I didn't need Phoebus to say who their was to know who they are. "How?"
He sighed. "I don't know. But I am only concerned because they are nearing the border ... testing out the defences. And now with the poison they have, war could very well brew again."
I said nothing—had nothing to say—as I cleaned off his bloody wound, bracing for the first flash of those talons. But his talons remained retracted, and he kept silent as I stitched the wound and bound and wrapped his torso. If the attackers had grabbed hold of the black milkweed, then, there was still a chance at finding it. Perhaps it could be near the war camps, where they had last struck.
I secured the bandages in place and stepped away, bringing the bowl of bloody water to the deep sink in the back of the room. His eyes were a brand upon me as I finished cleaning, and the room became too small, too hot. He'd killed the Baphomet and walked away relatively unscathed other than the injury to his stomach. If Phoebus was that powerful, then the Imperial Lords of Asteria must be near-gods. Every mortal instinct in my body bleated in panic at the thought.
I was almost at the open door, stifling the urge to bolt back to my room, when he said, "You can't write, yet you learned to hunt, to survive. How?"
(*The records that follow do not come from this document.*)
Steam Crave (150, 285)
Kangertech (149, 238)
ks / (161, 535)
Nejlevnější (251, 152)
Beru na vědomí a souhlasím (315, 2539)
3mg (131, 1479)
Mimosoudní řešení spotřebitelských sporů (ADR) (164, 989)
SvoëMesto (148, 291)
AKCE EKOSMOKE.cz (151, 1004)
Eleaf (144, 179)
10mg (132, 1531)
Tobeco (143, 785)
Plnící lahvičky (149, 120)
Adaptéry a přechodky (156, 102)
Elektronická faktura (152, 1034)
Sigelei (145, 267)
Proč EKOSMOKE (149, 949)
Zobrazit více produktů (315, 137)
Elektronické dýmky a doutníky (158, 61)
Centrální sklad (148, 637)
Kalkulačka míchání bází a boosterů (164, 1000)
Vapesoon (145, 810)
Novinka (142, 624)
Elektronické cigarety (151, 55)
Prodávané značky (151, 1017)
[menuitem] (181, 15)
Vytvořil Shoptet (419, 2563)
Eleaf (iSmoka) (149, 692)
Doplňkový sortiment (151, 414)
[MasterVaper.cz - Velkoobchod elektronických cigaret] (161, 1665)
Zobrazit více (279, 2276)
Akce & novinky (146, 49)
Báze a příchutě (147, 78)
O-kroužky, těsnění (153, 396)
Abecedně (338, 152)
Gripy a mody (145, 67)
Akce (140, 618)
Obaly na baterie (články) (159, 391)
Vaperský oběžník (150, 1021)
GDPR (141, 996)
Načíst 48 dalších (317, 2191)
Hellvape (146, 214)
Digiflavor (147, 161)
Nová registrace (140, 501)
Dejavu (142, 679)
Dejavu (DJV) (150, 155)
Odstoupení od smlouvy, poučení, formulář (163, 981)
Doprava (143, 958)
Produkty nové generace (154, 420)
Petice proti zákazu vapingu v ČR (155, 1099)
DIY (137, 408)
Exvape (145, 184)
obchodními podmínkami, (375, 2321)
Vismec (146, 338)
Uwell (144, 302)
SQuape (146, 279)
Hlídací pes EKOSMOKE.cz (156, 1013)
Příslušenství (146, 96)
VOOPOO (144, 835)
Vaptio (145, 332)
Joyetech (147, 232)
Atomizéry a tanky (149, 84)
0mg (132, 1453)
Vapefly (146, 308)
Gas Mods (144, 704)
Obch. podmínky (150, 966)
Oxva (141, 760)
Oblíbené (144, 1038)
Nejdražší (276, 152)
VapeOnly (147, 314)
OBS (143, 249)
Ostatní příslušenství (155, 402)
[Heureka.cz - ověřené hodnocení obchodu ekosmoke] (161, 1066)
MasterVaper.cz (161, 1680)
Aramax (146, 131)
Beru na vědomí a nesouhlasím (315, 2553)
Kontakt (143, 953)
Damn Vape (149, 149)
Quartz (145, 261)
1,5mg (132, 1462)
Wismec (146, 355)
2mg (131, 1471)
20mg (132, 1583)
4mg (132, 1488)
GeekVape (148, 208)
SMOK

I paused with my foot on the threshold. "That's what happens when you're responsible for lives other than your own, isn't it? You do what you have to do."
He was still sitting on the table, still straddling that inner line between here and now and wherever he'd had to go in his mind to endure the fight with the Baphomet. I met his feral and glowing stare.
"You aren't what I expected—for a human," he said.
I didn't reply. And he didn't say good-bye as I walked out.